====== QUOTED TEXT ======
Koppel wrote seven 
                symphonies between 1930 and 1961. After 
                writing his first two symphonies his 
                next two followed in short order. 
              
 
              
This Third Symphony 
                is unsettled and exuding anxiety. 
                The music, said Koppel, reflects the 
                fears he had for his native Denmark 
                during Swedish exile. Koppel, with his 
                Jewish origins, had fled his homeland 
                from Nazi occupation. The Symphony is 
                in a single half hour movement. The 
                music is preoccupied with melody often 
                of a consolatory hymnal character (9.03) 
                against an emotion-bleached 'landscape'.
====== PROVIDED INFORMATION ======
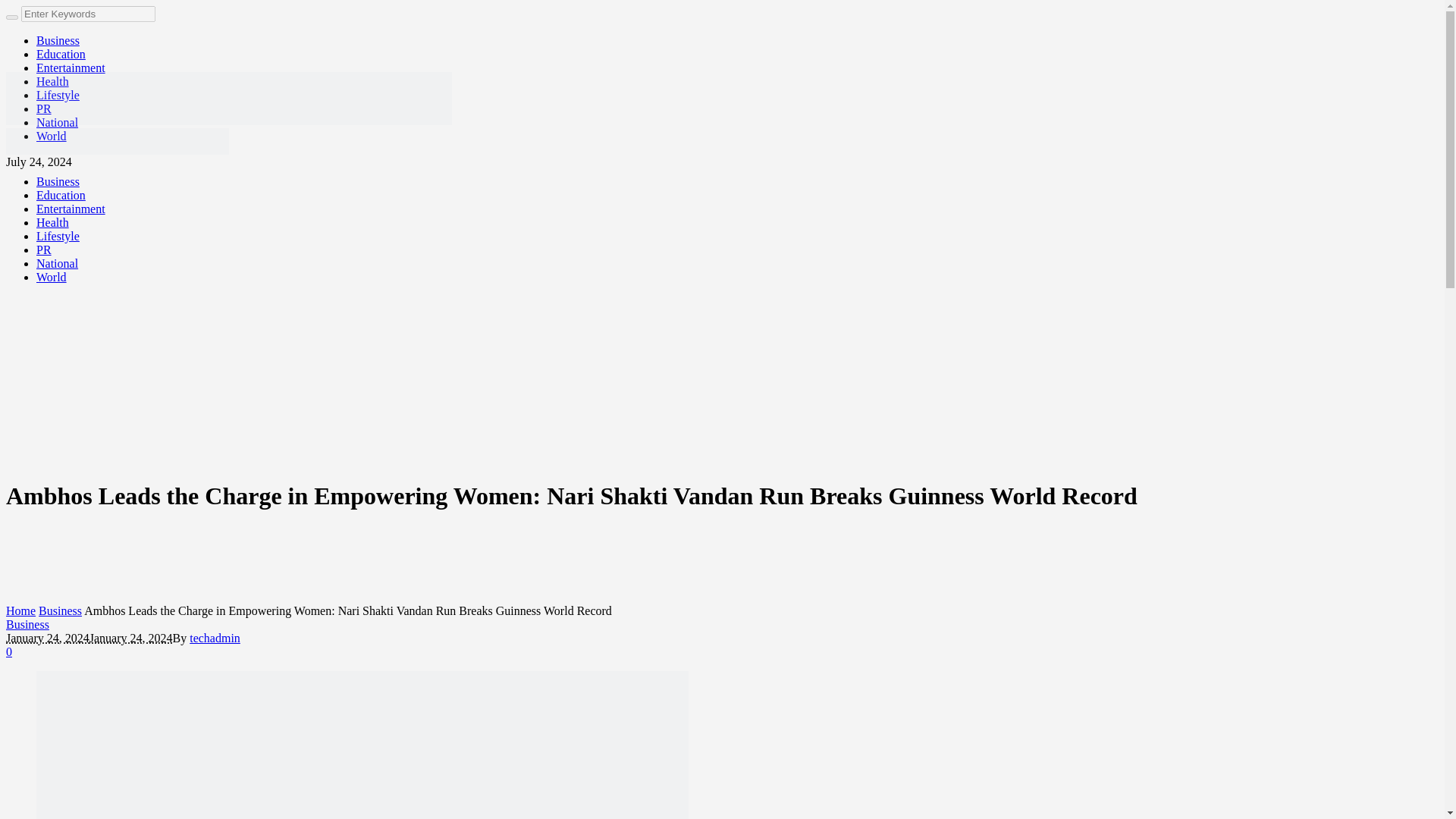
Entertainment (70, 67)
PR (43, 249)
Education (60, 53)
Business (27, 624)
Business (58, 40)
January 24, 2024 (46, 637)
Image-93 (362, 744)
techadmin (214, 637)
Zambia News Today (228, 135)
January 24, 2024 (130, 637)
Home (19, 610)
Posts by techadmin (214, 637)
Lifestyle (58, 236)
Business (60, 610)
Health (52, 81)
Given the description of an element on the screen output the (x, y) to click on. 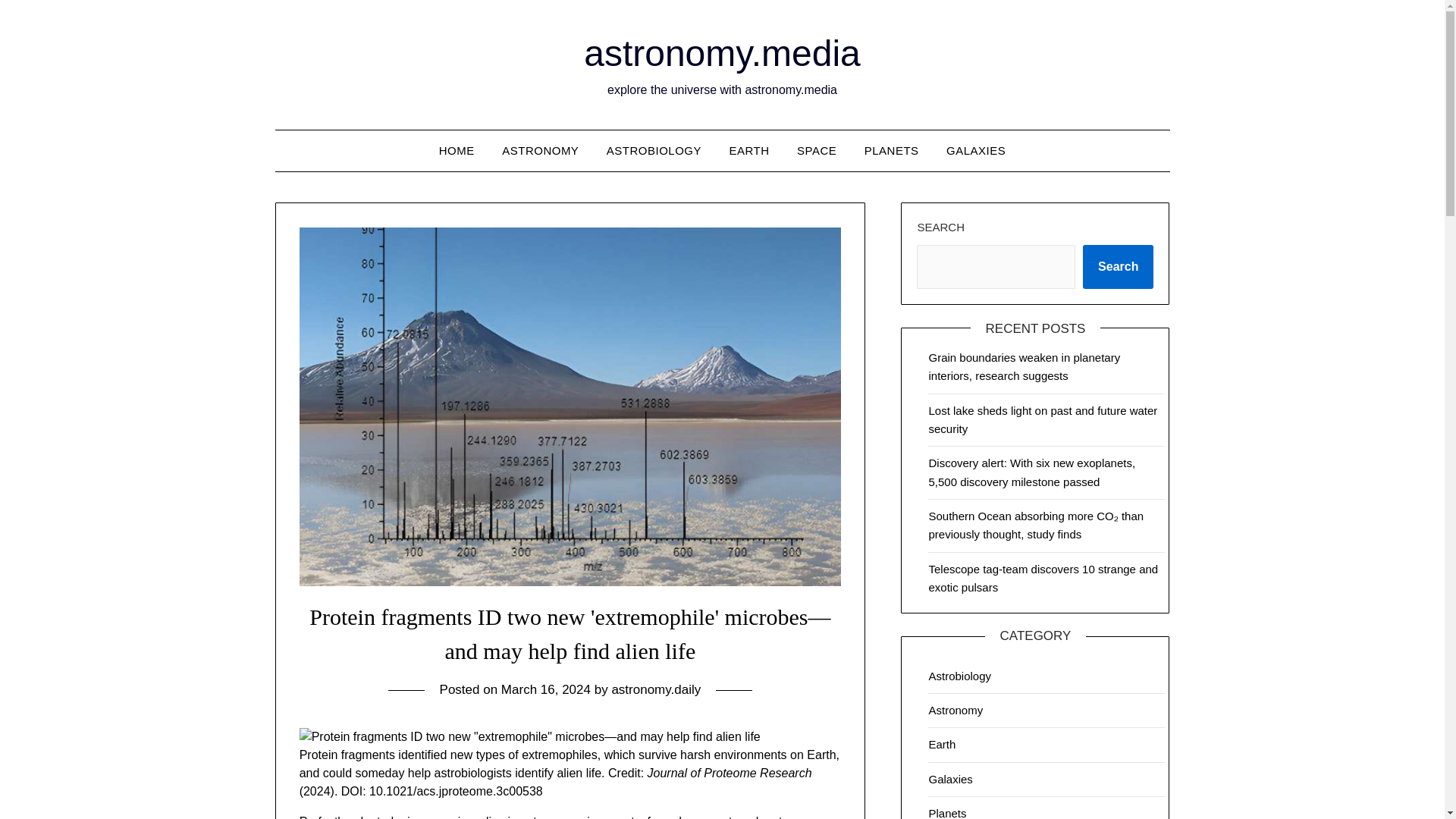
Search (1118, 266)
Astronomy (955, 709)
PLANETS (891, 150)
Telescope tag-team discovers 10 strange and exotic pulsars (1042, 577)
EARTH (749, 150)
astronomy.daily (655, 689)
SPACE (816, 150)
HOME (456, 150)
Planets (947, 812)
Earth (941, 744)
Lost lake sheds light on past and future water security (1042, 419)
Astrobiology (959, 675)
ASTRONOMY (540, 150)
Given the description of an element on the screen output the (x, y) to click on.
======
**SHORT PROBLEM:** In the text on Koppel's Third Symphony, how many symphonies did Koppel write between 1930 and 1961? The data above has nothing to do with this.

**WORKED ANSWER:** Seven.